Output exactly, please, the lines of the records below from the one containing "Task: Open the Simulation menu" through the final line.

[Entries taken from a collection]
*** Begin section ***

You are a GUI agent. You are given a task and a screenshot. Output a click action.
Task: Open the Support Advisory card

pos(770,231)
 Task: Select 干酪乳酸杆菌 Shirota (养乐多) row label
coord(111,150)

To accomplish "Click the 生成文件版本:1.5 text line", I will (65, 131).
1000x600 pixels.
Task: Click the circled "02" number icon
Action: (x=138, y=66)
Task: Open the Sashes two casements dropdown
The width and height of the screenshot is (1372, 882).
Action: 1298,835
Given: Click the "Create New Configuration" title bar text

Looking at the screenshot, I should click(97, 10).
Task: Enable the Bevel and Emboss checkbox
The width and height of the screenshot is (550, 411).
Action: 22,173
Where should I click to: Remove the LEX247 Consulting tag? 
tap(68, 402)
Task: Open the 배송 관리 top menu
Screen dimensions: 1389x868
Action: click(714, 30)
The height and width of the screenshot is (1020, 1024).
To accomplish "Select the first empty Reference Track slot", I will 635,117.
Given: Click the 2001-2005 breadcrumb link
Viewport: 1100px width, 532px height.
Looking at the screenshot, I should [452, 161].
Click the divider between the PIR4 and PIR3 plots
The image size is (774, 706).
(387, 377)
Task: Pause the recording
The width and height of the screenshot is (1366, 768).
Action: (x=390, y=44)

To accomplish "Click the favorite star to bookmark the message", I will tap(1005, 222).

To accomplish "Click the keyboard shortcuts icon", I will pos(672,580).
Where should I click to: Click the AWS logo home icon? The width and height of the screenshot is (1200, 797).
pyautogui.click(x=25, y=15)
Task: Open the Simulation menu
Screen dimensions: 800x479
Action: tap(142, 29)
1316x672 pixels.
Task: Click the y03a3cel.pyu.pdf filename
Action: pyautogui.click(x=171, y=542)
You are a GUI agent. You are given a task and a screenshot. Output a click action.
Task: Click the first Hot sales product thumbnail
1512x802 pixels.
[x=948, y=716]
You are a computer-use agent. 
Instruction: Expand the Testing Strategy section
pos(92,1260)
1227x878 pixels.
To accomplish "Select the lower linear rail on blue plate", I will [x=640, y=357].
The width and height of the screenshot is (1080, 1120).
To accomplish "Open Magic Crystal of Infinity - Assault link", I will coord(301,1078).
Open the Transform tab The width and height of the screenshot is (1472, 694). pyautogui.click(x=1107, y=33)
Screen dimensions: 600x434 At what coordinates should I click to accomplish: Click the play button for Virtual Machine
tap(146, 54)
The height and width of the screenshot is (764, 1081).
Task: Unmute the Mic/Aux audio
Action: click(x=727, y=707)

*** End section ***

▸ Answer space:
Task: Open the Simulation menu
Screen dimensions: 800x479
Action: tap(142, 29)
1316x672 pixels.
Task: Click the y03a3cel.pyu.pdf filename
Action: pyautogui.click(x=171, y=542)
You are a GUI agent. You are given a task and a screenshot. Output a click action.
Task: Click the first Hot sales product thumbnail
1512x802 pixels.
[x=948, y=716]
You are a computer-use agent. 
Instruction: Expand the Testing Strategy section
pos(92,1260)
1227x878 pixels.
To accomplish "Select the lower linear rail on blue plate", I will [x=640, y=357].
The width and height of the screenshot is (1080, 1120).
To accomplish "Open Magic Crystal of Infinity - Assault link", I will coord(301,1078).
Open the Transform tab The width and height of the screenshot is (1472, 694). pyautogui.click(x=1107, y=33)
Screen dimensions: 600x434 At what coordinates should I click to accomplish: Click the play button for Virtual Machine
tap(146, 54)
The height and width of the screenshot is (764, 1081).
Task: Unmute the Mic/Aux audio
Action: click(x=727, y=707)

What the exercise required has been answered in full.